A Visit from the Goon Squad
by Jennifer Egan

This was a book club read that I was happy we picked after having heard about it from all over the place last year.

We all enjoyed reading it and yet had a lot of negative points to raise. I think the problem is that the final chapter lets the rest of the book down, so you leave the book on a sour note and forget that you had enjoyed it up to then.

This book doesn’t have an overarching plot as such, but is rather a series of scenes in the lives of interconnecting characters, from the 1970s through to the near future. Essentially, each chapter takes a minor character from the previous chapter and tells their story, or at least part of it, sometimes completing someone else’s story in the background.

Add in the fact that time is not chronological and that each chapter is written in a different style and you get what could have been a big, dull mess.
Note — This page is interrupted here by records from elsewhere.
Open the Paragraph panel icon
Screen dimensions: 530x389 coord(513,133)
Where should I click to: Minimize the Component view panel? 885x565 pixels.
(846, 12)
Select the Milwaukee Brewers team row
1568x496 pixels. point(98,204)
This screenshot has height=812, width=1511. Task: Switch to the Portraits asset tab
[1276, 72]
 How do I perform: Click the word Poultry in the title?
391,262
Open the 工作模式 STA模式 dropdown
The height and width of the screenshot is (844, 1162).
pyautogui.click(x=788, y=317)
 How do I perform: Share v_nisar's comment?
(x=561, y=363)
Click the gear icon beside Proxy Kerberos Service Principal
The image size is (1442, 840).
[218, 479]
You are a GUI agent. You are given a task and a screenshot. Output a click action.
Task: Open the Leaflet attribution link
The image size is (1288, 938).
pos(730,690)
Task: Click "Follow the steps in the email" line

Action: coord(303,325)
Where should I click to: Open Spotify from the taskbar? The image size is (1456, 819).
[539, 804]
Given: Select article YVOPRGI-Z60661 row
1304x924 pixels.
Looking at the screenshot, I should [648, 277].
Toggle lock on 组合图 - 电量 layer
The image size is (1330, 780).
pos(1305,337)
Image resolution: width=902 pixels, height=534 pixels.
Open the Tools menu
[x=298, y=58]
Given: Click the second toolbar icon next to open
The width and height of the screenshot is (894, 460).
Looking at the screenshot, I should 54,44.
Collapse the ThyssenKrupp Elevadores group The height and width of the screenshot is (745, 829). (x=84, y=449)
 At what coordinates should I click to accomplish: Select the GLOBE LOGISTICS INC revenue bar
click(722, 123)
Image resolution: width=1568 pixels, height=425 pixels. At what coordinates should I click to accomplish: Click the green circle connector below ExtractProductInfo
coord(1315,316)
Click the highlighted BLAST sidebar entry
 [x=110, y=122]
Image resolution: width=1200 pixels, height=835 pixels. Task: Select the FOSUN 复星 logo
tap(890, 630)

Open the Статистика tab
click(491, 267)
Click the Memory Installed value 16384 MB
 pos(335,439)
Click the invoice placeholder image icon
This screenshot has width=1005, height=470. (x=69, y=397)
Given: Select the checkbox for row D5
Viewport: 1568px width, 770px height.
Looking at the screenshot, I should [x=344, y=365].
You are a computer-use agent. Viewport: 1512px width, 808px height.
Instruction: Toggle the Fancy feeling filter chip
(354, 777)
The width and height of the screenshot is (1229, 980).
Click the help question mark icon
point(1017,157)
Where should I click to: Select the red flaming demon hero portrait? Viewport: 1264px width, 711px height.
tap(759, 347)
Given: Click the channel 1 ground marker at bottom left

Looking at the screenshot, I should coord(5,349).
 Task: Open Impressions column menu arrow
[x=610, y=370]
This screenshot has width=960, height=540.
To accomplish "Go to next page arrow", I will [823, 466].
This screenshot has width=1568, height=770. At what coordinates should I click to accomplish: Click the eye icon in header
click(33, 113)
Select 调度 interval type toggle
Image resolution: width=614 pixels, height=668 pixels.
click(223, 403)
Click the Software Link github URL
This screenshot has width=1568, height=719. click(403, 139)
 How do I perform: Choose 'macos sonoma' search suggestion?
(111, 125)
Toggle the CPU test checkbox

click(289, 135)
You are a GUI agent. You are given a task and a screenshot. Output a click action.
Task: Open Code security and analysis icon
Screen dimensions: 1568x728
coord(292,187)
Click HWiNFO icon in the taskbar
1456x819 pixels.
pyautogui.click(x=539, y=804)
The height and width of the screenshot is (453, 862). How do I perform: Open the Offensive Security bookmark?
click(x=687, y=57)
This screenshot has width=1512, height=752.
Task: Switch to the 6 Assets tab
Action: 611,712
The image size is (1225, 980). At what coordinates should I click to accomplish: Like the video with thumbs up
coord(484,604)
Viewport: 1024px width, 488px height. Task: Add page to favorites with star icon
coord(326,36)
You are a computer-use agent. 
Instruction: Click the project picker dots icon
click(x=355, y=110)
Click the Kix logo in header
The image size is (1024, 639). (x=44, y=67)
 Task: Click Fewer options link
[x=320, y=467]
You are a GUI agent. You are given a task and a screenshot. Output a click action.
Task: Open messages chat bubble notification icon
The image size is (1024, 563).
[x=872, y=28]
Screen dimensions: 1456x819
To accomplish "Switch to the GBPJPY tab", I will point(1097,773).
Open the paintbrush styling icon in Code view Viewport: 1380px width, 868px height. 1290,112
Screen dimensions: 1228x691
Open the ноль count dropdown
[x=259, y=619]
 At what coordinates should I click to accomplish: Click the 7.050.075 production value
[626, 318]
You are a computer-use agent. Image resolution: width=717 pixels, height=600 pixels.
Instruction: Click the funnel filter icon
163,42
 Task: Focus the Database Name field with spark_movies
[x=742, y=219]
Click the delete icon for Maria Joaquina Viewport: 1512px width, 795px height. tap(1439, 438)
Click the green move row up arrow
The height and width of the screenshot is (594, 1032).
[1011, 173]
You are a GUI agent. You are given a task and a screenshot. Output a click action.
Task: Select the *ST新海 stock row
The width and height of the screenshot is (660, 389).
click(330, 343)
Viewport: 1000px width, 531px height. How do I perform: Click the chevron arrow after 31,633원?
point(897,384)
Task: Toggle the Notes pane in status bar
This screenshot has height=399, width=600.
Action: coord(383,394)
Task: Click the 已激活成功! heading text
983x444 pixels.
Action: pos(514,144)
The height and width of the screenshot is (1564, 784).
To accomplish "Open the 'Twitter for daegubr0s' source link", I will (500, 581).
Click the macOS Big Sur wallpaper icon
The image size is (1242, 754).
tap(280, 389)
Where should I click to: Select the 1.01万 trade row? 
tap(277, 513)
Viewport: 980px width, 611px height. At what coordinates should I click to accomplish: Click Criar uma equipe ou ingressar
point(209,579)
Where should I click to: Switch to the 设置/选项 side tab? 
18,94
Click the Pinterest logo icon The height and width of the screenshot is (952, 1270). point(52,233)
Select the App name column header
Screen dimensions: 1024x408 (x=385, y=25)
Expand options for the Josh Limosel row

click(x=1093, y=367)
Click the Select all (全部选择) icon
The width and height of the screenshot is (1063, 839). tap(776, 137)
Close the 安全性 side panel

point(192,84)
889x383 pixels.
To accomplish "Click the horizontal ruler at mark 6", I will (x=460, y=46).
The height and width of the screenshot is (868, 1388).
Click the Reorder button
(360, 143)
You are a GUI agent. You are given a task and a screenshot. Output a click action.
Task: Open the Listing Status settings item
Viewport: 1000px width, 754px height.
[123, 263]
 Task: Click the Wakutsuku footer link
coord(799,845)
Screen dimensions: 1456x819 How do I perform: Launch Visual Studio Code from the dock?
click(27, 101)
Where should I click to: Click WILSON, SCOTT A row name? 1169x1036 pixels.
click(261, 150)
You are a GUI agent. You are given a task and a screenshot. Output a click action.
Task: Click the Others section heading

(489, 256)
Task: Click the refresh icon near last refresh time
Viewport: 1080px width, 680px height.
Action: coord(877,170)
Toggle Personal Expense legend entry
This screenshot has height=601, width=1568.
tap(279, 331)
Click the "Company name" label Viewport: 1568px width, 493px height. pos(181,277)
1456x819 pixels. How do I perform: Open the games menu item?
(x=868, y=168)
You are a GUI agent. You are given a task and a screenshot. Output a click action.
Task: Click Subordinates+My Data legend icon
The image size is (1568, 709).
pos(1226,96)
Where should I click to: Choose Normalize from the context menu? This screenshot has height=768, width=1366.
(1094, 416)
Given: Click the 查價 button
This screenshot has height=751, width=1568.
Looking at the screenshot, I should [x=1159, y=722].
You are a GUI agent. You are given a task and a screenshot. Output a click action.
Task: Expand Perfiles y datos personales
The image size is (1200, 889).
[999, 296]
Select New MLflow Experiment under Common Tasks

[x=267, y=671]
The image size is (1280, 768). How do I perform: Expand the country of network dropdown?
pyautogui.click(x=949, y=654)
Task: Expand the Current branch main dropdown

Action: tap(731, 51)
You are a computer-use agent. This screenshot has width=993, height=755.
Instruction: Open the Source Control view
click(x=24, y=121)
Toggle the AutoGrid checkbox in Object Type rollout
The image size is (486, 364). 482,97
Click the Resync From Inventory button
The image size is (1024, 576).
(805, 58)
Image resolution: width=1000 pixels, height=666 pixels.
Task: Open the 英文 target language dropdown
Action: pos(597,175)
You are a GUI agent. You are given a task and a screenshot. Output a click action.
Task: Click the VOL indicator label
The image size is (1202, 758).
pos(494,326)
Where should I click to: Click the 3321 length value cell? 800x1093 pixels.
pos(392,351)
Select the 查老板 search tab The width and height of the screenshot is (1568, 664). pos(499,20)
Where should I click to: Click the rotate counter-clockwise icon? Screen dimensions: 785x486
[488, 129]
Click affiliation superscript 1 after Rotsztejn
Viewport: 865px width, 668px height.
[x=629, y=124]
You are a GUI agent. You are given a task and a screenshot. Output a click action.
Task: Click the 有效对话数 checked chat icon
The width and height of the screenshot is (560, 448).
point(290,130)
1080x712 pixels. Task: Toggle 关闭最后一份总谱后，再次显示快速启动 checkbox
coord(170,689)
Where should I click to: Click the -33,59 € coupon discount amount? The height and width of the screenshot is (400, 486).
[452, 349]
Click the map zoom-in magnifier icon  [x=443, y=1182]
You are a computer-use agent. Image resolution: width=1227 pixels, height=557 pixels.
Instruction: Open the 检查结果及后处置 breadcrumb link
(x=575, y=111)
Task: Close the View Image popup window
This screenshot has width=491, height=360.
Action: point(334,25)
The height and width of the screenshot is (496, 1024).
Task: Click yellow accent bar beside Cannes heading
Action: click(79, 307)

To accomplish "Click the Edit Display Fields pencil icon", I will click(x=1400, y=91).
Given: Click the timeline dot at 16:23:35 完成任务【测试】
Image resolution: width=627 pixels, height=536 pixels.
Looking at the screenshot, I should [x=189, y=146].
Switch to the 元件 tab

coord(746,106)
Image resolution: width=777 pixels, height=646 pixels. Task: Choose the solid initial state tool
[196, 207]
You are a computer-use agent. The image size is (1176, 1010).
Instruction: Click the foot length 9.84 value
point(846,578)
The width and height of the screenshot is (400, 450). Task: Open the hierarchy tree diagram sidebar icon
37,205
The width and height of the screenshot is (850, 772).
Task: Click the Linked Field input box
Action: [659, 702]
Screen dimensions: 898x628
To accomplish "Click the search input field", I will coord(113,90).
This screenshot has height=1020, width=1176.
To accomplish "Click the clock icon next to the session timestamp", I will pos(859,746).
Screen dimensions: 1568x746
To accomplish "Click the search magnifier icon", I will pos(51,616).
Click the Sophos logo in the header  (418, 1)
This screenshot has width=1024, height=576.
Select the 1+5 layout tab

But it isn’t. Egan’s writing is engaging and she quickly but deftly creates each character such that it can be a jolt to leave their story. For a relatively small book to contain so many lives, what Egan has mostly done is to write them each one detailed scene and then a sketch of the rest of their life.

I did find, especially in earlier chapters, that it was not always clear when a section was set, which was initially frustrating but it always slots together in the end. Similarly I was not always clear who my new narrator/POV character was in relation to previous chapters but I generally figured out.

Egan constantly drops in details that will crop up again later, or that refer obliquely to time, which divided us at book club – it’s fun to spot such things but is it a bit too structured/clever clever?

These are mostly dark characters and stories, with lots of drugs and “lost time”. A lot of the characters are in or want to be in the music industry, and drink and drugs seem to be bound up in that. Some people come back from it but the attitude seemed a bit judgy to me.

But my main bugbear was the vision of future – it was really OTT, especially considering how nuanced rest of book was. Everyone communicates only via text, toddlers control fashions; I mean, really?

As long as you aren’t easily annoyed by slightly trite messages about the journey that makes up a life then I would recommend this as a quick, interesting, well written read.

First published 2010 by Random House. Paperback edition published 2011 by Corsair.
Winner of the Pulitzer Prize for Fiction 2011.